Segment Start: Source records

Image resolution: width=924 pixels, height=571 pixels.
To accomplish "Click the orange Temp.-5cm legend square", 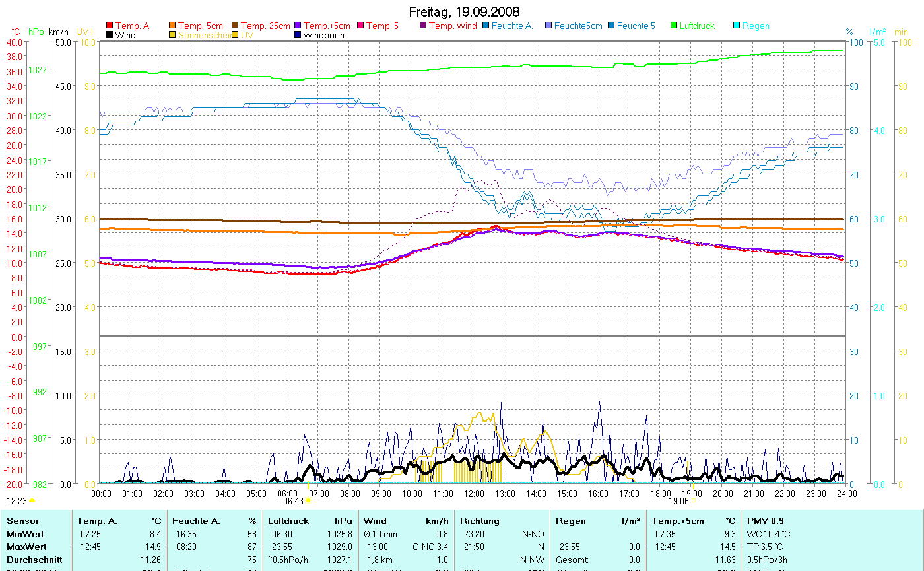I will [173, 26].
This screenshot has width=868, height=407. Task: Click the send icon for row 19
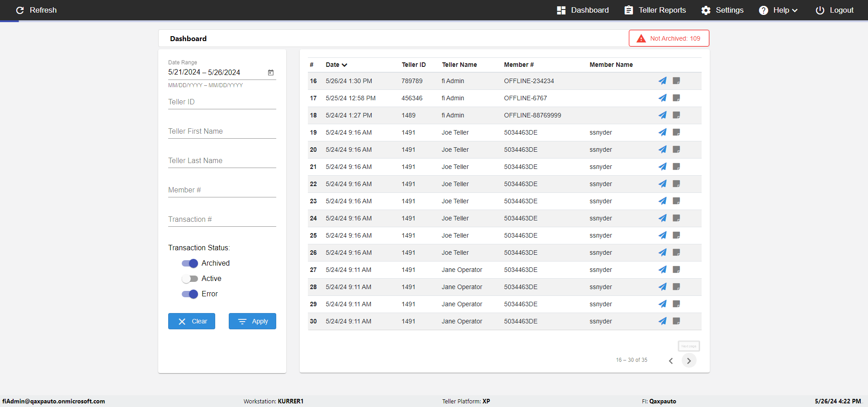pos(662,132)
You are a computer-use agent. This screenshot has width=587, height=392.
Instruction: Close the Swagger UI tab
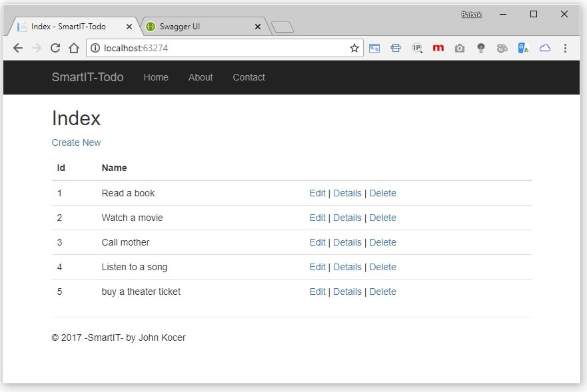pos(258,27)
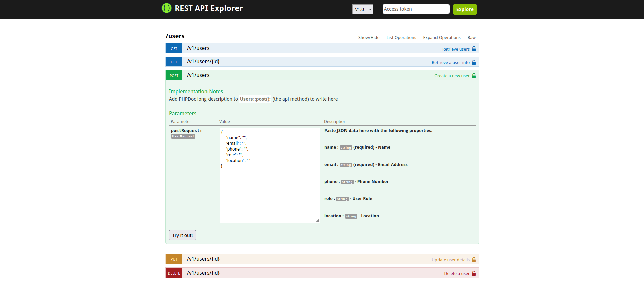Click the REST API Explorer logo icon
Screen dimensions: 644x298
click(166, 8)
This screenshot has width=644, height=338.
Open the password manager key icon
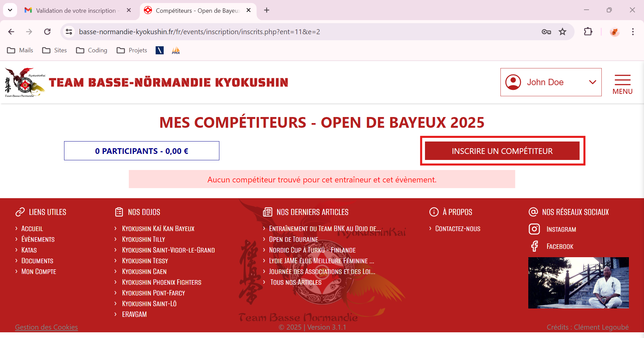546,32
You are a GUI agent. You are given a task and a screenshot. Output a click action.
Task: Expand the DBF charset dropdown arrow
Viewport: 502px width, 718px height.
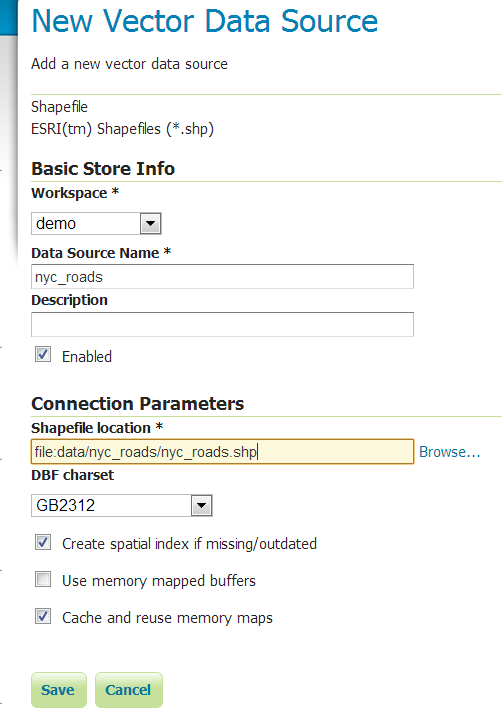pyautogui.click(x=202, y=506)
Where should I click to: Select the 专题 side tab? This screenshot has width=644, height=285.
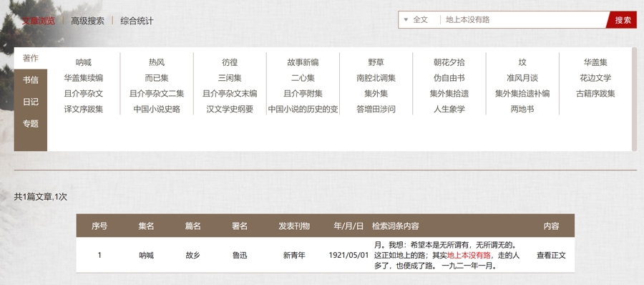30,123
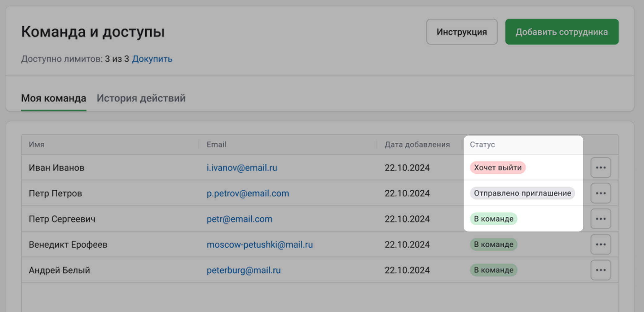Click the Имя column header

pos(37,145)
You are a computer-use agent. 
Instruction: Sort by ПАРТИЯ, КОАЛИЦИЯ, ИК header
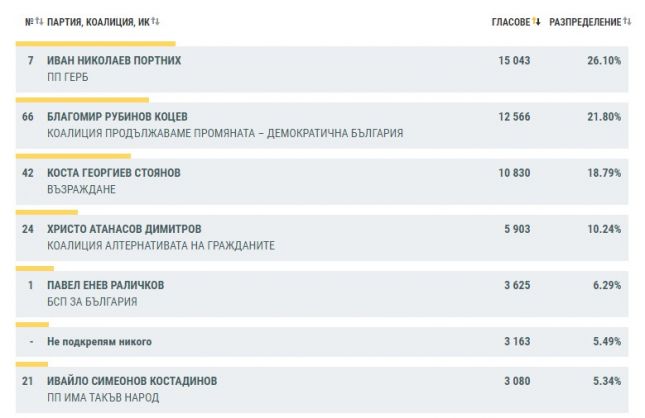(x=98, y=22)
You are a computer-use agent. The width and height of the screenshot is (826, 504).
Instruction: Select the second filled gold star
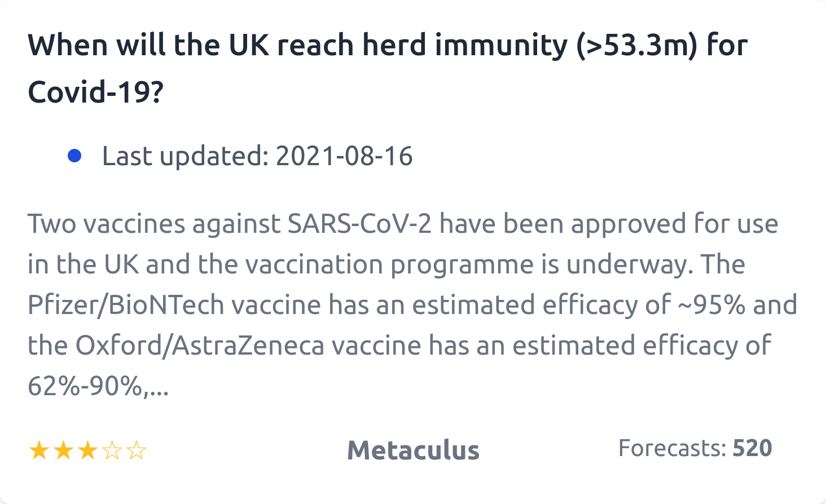pyautogui.click(x=63, y=451)
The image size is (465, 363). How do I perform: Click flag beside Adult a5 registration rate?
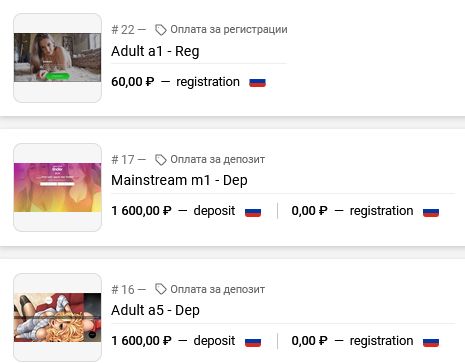coord(431,342)
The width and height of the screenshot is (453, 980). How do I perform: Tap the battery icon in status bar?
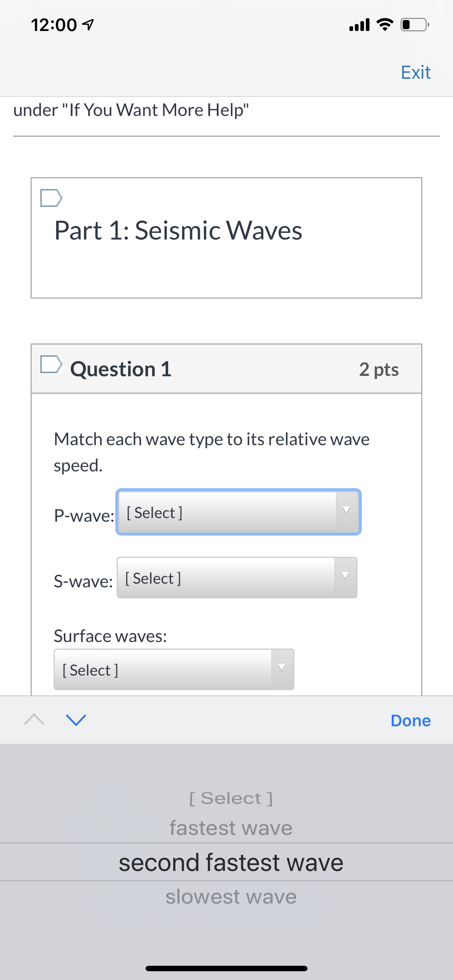(415, 25)
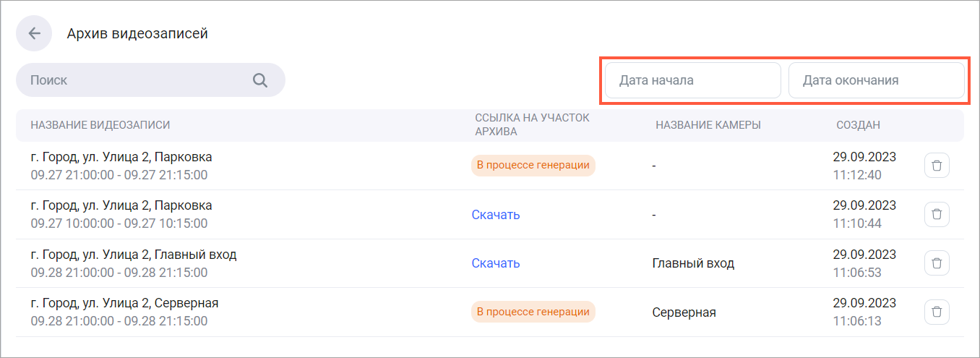The height and width of the screenshot is (358, 980).
Task: Click the В процессе генерации badge for Серверная
Action: pos(533,312)
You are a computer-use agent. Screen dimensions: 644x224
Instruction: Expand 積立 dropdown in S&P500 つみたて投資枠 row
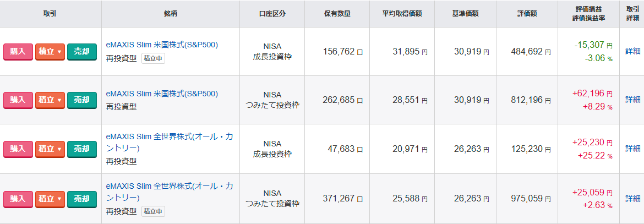click(x=50, y=100)
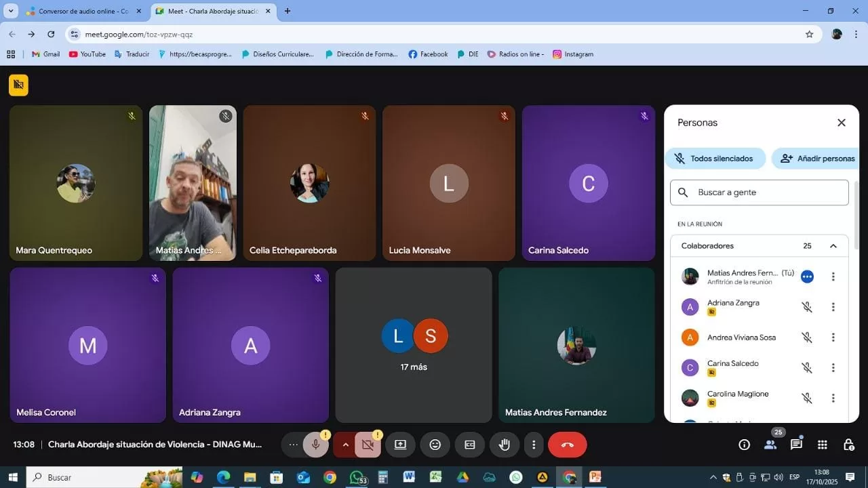Image resolution: width=868 pixels, height=488 pixels.
Task: Click the Todos silenciados button
Action: coord(715,159)
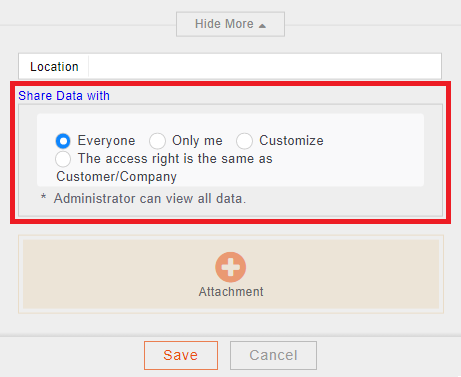Image resolution: width=461 pixels, height=377 pixels.
Task: Click the Customer/Company label text
Action: [x=116, y=177]
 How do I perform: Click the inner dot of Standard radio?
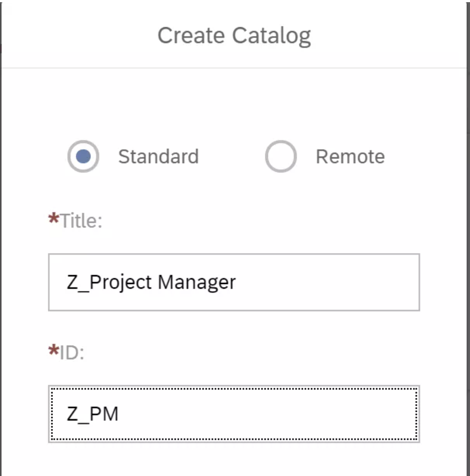83,157
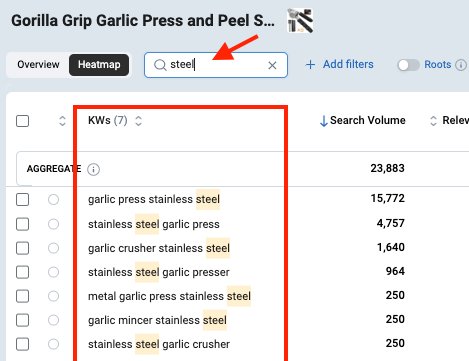The image size is (469, 361).
Task: Toggle the Roots switch
Action: pos(408,65)
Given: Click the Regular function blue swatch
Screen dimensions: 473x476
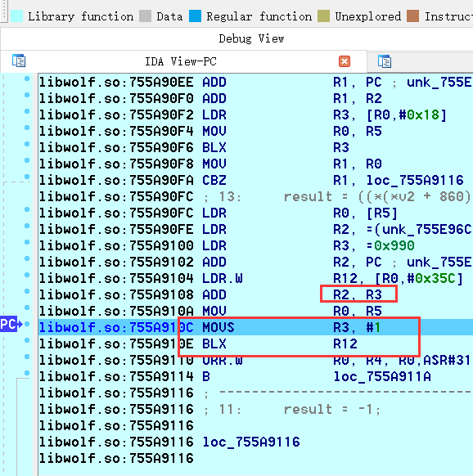Looking at the screenshot, I should (195, 16).
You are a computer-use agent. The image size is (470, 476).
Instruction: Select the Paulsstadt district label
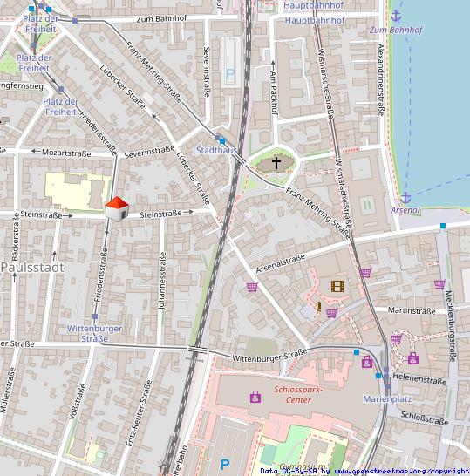click(32, 268)
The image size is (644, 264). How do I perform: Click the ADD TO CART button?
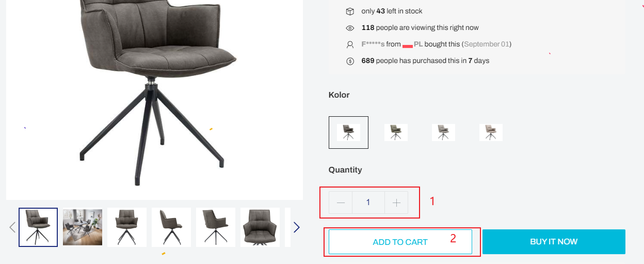(x=400, y=242)
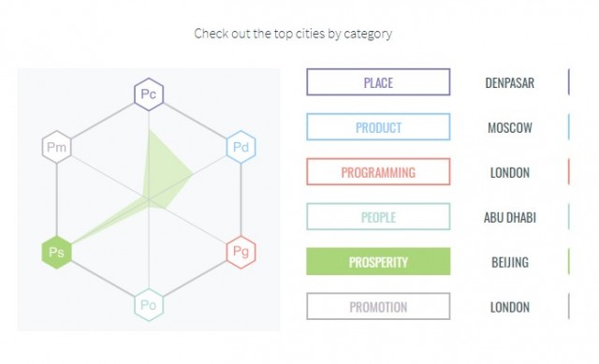Click the highlighted PROSPERITY button

pyautogui.click(x=378, y=262)
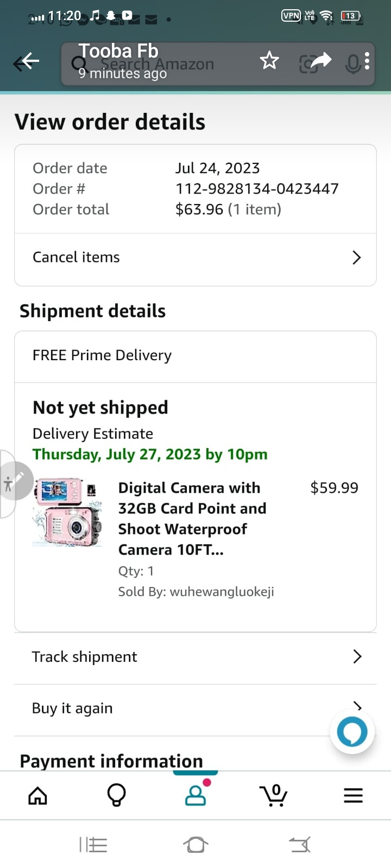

Segment End: Source records

Starting with the line that has "The image size is (465, 363)." and going on through the line that has "You are a computer-use agent. Screen", transcribe the records above exactly, but skip the pictures.

The image size is (465, 363). How do I perform: Click flag beside Adult a5 registration rate?
coord(431,342)
The width and height of the screenshot is (453, 980). How do I perform: Tap the battery icon in status bar?
(415, 25)
The height and width of the screenshot is (358, 980).
Task: Click the В процессе генерации badge for Серверная
Action: pos(533,312)
You are a computer-use agent. Screen dimensions: 644x224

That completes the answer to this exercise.